EXERCISE AIM: Quote exactly, and only, the lines from the one containing "Viewport: 281px width, 419px" through the end of the material below. Skip pictures.

THE DATA:
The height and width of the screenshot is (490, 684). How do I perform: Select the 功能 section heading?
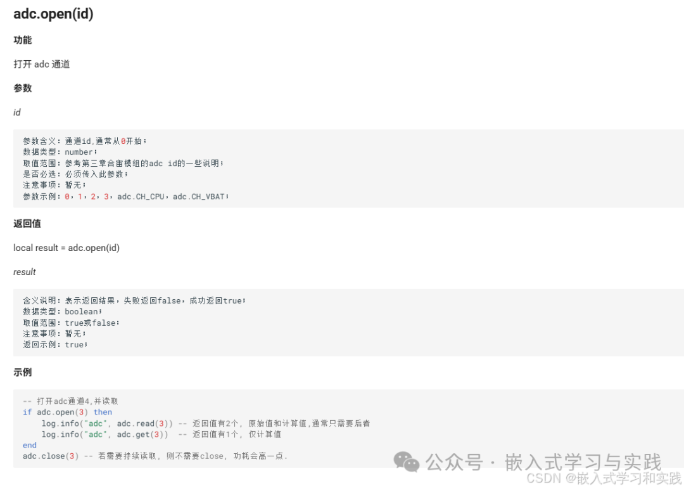[23, 39]
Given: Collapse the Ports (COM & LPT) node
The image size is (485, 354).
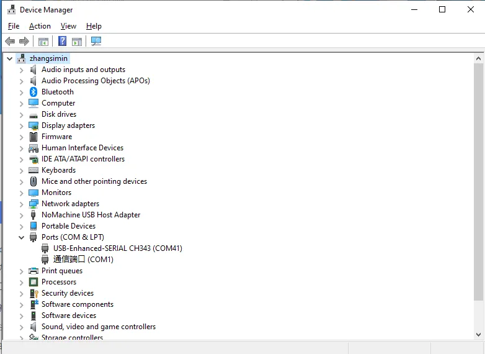Looking at the screenshot, I should pyautogui.click(x=21, y=237).
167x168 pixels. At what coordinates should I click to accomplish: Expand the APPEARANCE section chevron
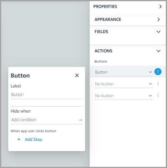(159, 19)
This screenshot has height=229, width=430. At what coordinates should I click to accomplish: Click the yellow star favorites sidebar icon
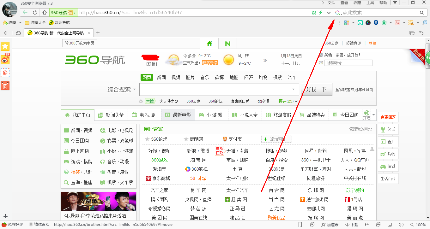point(5,46)
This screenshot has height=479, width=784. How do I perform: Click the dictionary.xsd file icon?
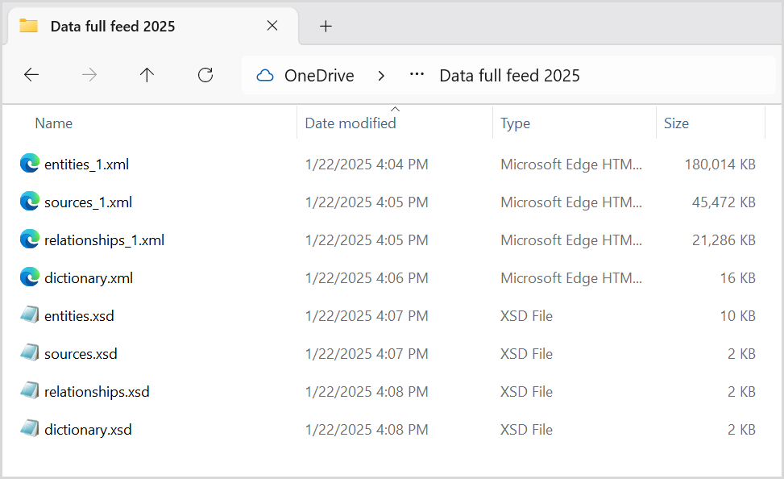[28, 429]
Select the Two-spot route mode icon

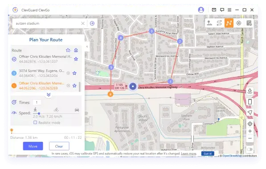[x=219, y=23]
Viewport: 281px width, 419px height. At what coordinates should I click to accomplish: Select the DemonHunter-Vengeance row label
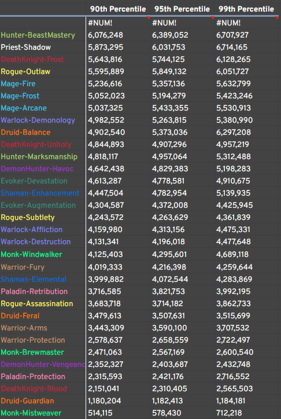tap(43, 364)
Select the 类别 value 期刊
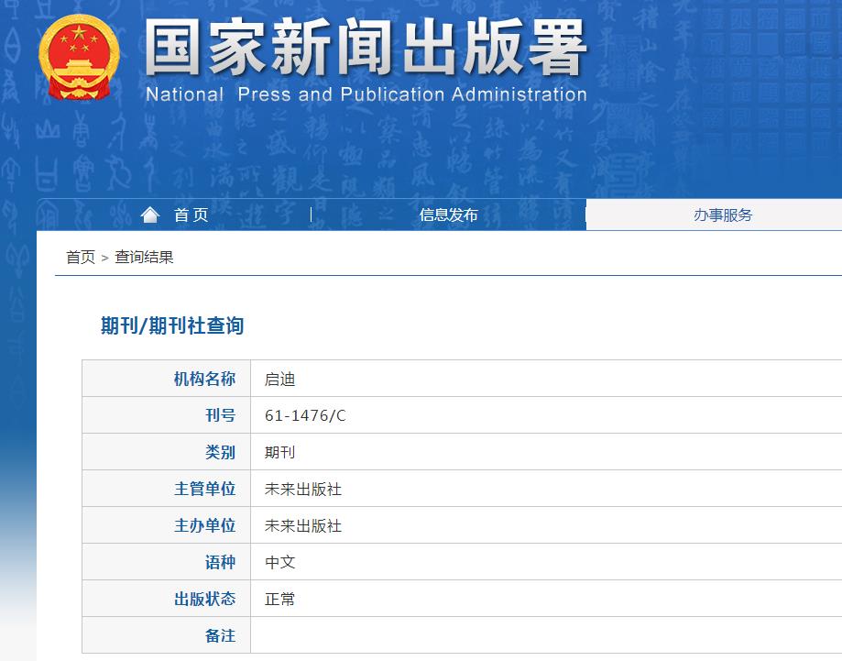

TASK RESPONSE:
Viewport: 281px width, 419px height. At what coordinates should I click to accomplish: Select the DemonHunter-Vengeance row label
tap(43, 364)
Select the 类别 value 期刊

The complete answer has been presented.